The Supreme Court ruled Wednesday that a financially troubled small businessman gave up an important right under the federal bankruptcy code because he failed to disclose all of his assets as the law requires.
/ Source: The Associated Press

The Supreme Court ruled Wednesday that a financially troubled small businessman gave up an important right under the federal bankruptcy code because he failed to disclose all of his assets as the law requires.

In a 5-4 decision, the court said Robert Marrama of Gloucester, Mass., could not convert his bankruptcy case from one chapter of the code to another, as the law ordinarily allows.

The reason, the court said, stemmed from his failure to disclose a Maine vacation home placed in a trust. Marrama, who operated a flooring company, listed the value of his interest in the property as zero, according to papers in the case.

After finding out about the home, the bankruptcy trustee said he would recover the real estate for the benefit of Marrama’s creditors. Marrama had attempted to convert his case from a Chapter 7 liquidation to Chapter 13, which allows a debtor to keep property and pay debts over time.

Writing for the majority, Justice John Paul Stevens said honest debtors possess an absolute right to convert their cases to Chapter 13, but that nothing in the law limits a court’s right to take away that right for “fraudulent conduct.”
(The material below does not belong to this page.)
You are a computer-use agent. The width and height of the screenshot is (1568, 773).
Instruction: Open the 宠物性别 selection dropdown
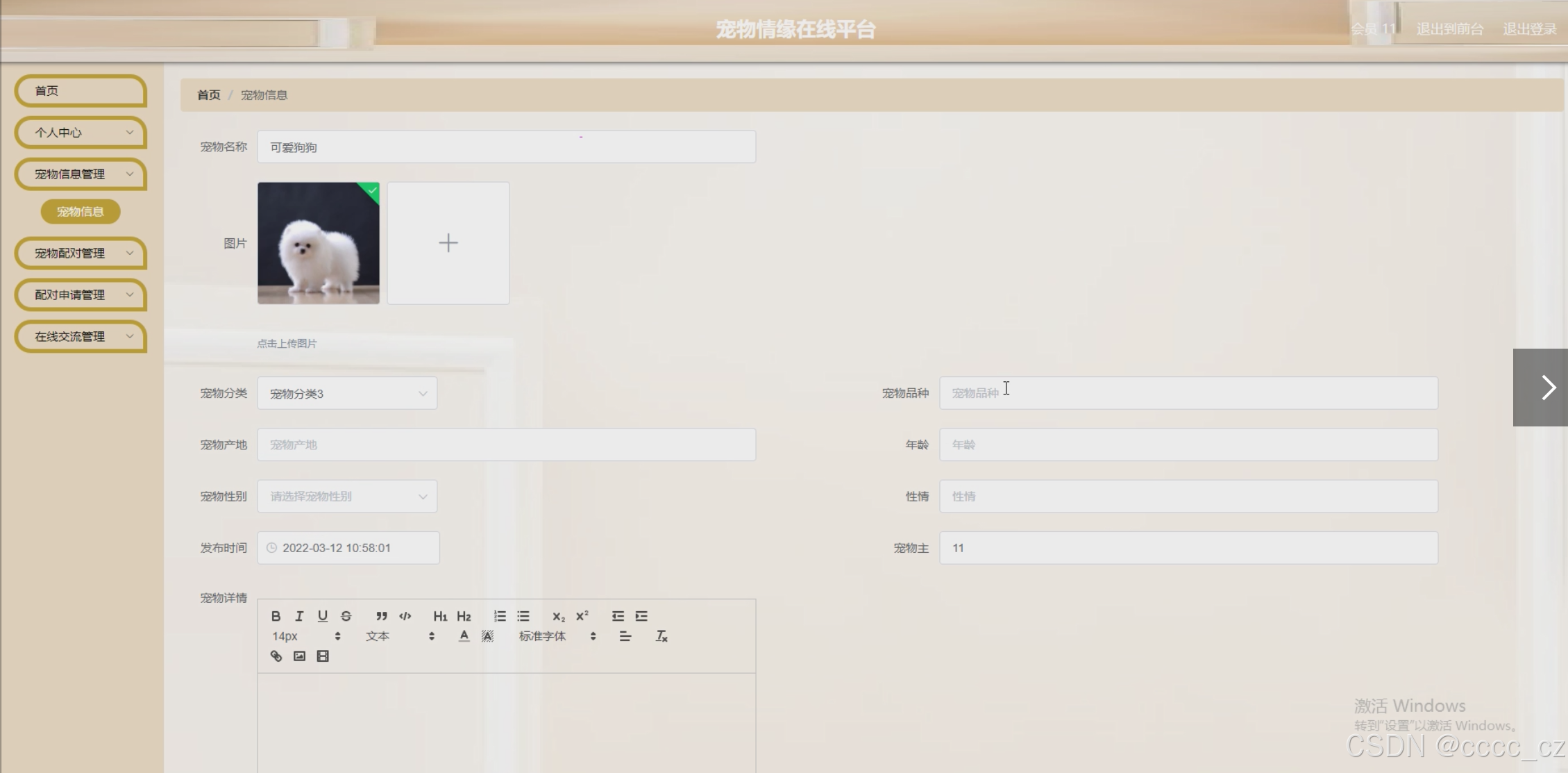pyautogui.click(x=347, y=497)
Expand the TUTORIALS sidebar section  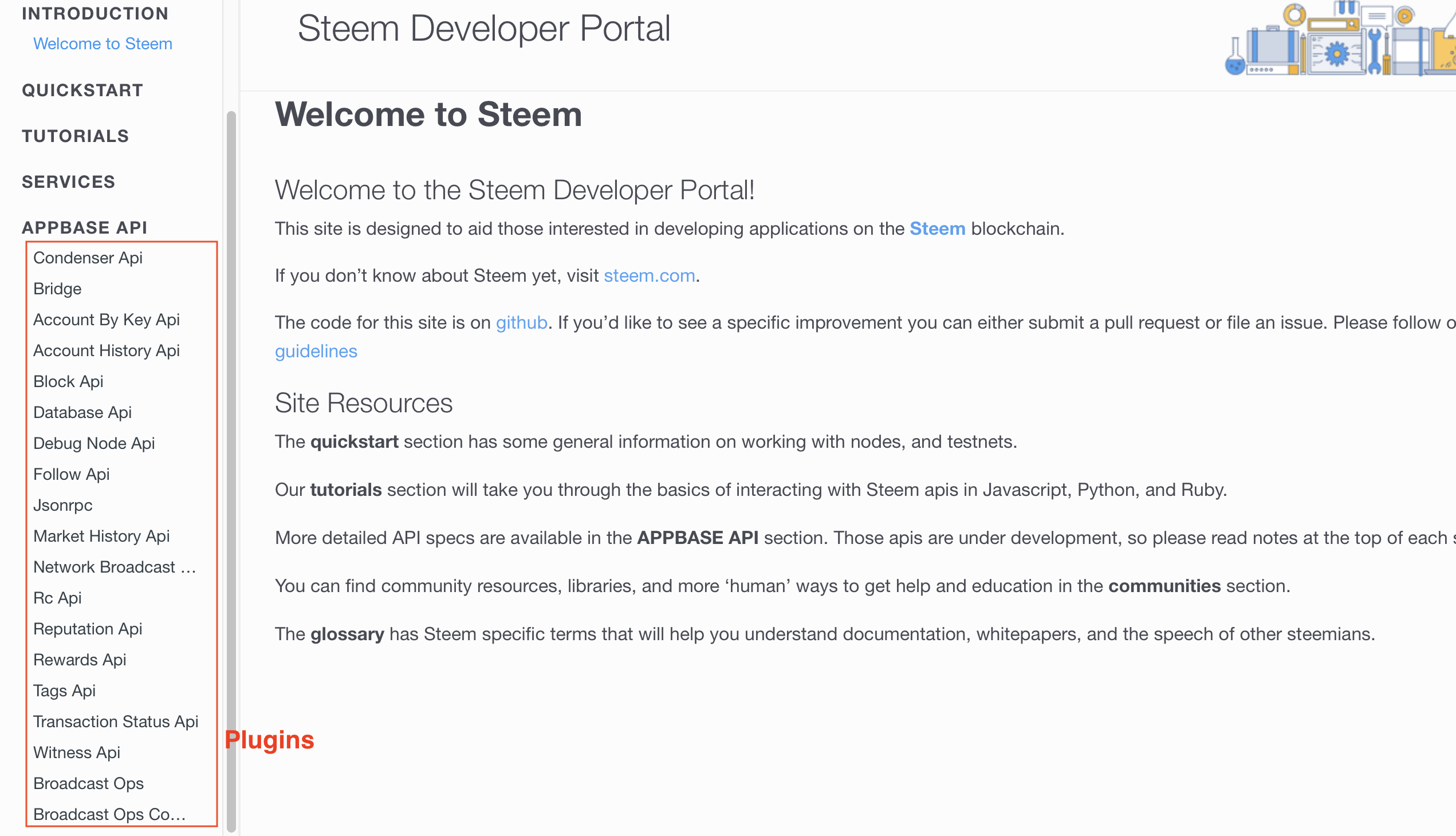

In dissent, Justice Samuel Alito said the bankruptcy code “unambiguously provides” that a debtor has a “broad right” to convert to Chapter 13. Alito said Chapter 13 contains a number of requirements that protect creditors from any bad faith by a debtor.

In Marrama’s case, a bankruptcy judge denied the conversion to Chapter 13 and a bankruptcy appellate panel agreed.

Attorney Eric Brunstad, who represented a creditor in the case, Citizens Bank of Massachusetts, said that once a bankruptcy is converted from Chapter 7, the trustee is ousted and in many instances “there really is no one to take action against a fraudulent debtor.”

“The statutory safeguards in Chapter 13 are not always adequate to prevent abuse,” said Brunstad.

The case is Marrama v. Citizens Bank, 05-996.